As previously disclosed in the 2008 Form 10-K, in May 2008, the Financial Accounting Standards Board (“FASB”) issued FASB Staff Position (“FSP”) No. APB 14-1, “Accounting for Convertible Debt Instruments That May Be Settled in Cash upon Conversion (Including Partial Cash Settlement)” (“APB 14-1”). The FSP requires the issuer of certain convertible debt instruments that may be settled in cash (or other assets) on conversion to separately account for the liability and equity components of the instrument. The debt would be recognized at the present value of its cash flows discounted using the Company’s nonconvertible debt borrowing rate. The equity component would be recognized as the difference between the proceeds from the issuance of the note and the fair value of the liability. The FSP also requires an accretion of the resultant debt discount over the expected life of the debt. The transition guidance requires retrospective application to all periods presented, and does not grandfather existing instruments. The effective date of the FSP is for financial statements issued for fiscal years beginning after December 15, 2008.

APB 14-1 was effective for the Company as of January 1, 2009 and early adoption was not permitted. The adoption of APB 14-1 affects the accounting for the Company’s 4.75% Convertible Senior Notes issued in March 2007 (“2007 Notes”). The retrospective application of APB 14-1 affects the years ended December 31, 2008 and 2007.
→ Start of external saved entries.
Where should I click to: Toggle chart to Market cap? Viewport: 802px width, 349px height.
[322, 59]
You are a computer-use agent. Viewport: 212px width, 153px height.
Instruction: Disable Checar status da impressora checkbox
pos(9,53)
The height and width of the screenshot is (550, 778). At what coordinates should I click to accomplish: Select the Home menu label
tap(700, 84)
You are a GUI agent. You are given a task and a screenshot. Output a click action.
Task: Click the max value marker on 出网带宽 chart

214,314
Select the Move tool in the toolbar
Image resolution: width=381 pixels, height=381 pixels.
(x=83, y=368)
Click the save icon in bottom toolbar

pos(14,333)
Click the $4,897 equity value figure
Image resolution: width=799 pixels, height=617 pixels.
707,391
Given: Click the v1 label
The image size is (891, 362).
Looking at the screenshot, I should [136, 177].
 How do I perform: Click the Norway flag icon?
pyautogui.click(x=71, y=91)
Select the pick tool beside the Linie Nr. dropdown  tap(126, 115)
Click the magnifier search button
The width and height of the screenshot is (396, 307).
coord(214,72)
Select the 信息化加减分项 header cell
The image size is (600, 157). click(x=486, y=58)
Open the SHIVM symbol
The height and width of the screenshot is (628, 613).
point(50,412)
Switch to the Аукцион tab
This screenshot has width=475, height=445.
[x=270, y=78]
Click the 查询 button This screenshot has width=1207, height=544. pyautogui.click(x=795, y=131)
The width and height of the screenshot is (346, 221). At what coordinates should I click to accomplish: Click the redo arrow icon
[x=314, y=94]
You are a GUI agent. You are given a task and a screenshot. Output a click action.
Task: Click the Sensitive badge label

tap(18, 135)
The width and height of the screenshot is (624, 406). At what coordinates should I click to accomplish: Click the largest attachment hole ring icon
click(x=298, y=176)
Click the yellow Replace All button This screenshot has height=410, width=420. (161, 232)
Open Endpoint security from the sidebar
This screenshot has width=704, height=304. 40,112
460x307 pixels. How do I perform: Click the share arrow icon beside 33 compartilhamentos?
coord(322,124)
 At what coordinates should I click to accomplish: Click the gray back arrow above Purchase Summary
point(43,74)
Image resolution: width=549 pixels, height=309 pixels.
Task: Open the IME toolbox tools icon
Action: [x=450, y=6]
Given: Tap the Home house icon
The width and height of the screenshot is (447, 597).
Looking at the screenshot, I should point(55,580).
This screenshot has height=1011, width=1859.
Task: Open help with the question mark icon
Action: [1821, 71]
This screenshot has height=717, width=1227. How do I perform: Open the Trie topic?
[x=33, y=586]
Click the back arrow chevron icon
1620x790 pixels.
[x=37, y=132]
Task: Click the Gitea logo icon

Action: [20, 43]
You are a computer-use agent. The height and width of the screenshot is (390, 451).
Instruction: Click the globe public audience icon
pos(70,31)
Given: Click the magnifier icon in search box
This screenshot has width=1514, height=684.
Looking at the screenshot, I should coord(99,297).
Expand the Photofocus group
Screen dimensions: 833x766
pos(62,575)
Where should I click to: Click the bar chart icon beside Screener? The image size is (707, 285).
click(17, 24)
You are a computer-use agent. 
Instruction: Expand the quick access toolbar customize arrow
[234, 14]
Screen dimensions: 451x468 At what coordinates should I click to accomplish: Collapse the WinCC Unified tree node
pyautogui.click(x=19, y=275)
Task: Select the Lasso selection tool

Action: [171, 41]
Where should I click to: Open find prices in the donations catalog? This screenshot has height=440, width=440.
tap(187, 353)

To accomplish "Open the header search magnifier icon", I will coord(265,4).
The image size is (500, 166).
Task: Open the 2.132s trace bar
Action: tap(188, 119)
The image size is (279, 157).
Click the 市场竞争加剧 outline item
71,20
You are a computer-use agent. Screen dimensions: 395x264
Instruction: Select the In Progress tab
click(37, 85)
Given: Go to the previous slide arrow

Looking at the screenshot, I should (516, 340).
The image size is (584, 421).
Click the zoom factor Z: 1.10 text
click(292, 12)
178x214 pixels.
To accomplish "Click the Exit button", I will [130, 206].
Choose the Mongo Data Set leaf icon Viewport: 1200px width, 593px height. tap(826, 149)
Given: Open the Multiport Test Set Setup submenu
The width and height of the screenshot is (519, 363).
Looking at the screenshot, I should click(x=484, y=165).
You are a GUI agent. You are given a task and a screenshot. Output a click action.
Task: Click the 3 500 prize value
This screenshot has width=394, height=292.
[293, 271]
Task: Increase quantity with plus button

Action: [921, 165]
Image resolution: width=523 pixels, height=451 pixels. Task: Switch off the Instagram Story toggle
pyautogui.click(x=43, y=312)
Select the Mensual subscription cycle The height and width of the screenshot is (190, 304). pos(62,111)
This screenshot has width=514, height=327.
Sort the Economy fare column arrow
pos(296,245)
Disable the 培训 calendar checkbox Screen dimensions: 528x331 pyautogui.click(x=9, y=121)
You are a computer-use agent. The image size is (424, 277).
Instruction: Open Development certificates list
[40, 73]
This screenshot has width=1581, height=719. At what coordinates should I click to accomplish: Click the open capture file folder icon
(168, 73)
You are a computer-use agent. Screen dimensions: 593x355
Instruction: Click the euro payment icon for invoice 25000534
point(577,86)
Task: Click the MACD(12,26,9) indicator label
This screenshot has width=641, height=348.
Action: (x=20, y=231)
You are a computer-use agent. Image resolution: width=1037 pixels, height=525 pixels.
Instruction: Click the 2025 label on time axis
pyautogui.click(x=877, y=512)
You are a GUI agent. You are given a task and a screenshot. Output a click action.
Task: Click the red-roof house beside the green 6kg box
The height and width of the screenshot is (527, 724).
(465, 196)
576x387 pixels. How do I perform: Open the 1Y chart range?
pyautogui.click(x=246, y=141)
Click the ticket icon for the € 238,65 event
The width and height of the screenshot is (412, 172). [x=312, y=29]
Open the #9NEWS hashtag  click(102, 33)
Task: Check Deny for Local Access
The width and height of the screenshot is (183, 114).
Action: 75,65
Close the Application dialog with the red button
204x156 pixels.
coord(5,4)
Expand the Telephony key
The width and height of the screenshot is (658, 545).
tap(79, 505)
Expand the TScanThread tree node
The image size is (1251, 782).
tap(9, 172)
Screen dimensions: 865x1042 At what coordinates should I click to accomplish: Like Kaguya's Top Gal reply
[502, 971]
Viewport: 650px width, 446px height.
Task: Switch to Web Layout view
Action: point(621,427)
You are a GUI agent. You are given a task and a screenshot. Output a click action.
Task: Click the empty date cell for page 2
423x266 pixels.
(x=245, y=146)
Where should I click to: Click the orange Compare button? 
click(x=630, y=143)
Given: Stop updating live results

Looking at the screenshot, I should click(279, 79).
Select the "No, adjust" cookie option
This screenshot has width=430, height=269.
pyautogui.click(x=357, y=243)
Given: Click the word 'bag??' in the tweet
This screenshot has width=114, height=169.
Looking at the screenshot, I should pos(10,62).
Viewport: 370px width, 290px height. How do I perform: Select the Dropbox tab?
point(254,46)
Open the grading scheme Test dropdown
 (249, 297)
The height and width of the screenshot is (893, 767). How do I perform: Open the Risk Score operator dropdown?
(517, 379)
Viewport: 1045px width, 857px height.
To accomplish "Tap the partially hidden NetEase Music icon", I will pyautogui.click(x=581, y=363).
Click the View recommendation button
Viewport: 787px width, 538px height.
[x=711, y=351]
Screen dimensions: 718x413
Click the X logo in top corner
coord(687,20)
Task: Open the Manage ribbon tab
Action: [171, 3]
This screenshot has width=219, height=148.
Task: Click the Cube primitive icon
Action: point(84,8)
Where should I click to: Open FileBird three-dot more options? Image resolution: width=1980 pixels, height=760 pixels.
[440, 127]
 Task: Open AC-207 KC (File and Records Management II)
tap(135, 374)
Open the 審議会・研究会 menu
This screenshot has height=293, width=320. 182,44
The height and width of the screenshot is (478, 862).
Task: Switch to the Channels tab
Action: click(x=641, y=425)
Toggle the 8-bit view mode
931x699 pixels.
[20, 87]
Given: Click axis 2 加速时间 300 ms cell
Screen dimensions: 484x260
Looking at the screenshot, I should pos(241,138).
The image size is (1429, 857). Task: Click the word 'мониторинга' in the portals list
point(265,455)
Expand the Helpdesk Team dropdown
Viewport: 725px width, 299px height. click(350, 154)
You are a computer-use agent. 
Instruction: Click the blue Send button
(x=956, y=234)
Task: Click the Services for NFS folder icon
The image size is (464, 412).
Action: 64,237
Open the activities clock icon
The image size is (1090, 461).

The Company has adjusted in Exhibits 99.1, 99.2, and 99.3 to this Report the following financial information contained in the 2008 Form 10-K to reflect the Company’s retrospective application of APB 14-1:

 

   

Item 6. Selected Financial Data;

 

   

Item 7. Management’s Discussion and Analysis of Financial Condition and Results of Operations; and

 

   

Item 8. Consolidated Financial Statements and Supplementary Data.

 

ITEM 9.01. FINANCIAL STATEMENTS AND EXHIBITS.

(d) Exhibits.

 

Number

  

Description

23.1

   Consent of Ernst & Young LLP

99.1

   Selected Financial Data (adjusted to reflect the retrospective application of FSP APB 14-1).

99.2

   Management’s Discussion and Analysis of Financial Condition and Results of Operations (adjusted to reflect the retrospective application of FSP APB 14-1).

99.3

   Financial Statements and Supplementary Data (adjusted to reflect the retrospective application of FSP APB 14-1).


SIGNATURES

Pursuant to the requirements of the Securities Exchange Act of 1934, the registrant has duly caused this report to be signed on its behalf by the undersigned thereunto duly authorized.

 

DEXCOM, INC.
By:     /s/    STEVEN R. PACELLI        
 

Steven R. Pacelli

Chief Administrative Officer

Date: November 4, 2009


Exhibit Index

 

Number

  

Description

23.1

   Consent of Ernst & Young LLP

99.1

   Selected Financial Data (adjusted to reflect the retrospective application of FSP APB 14-1).

99.2

   Management’s Discussion and Analysis of Financial Condition and Results of Operations (adjusted to reflect the retrospective application of FSP APB 14-1).

99.3

   Financial Statements and Supplementary Data (adjusted to reflect the retrospective application of FSP APB 14-1).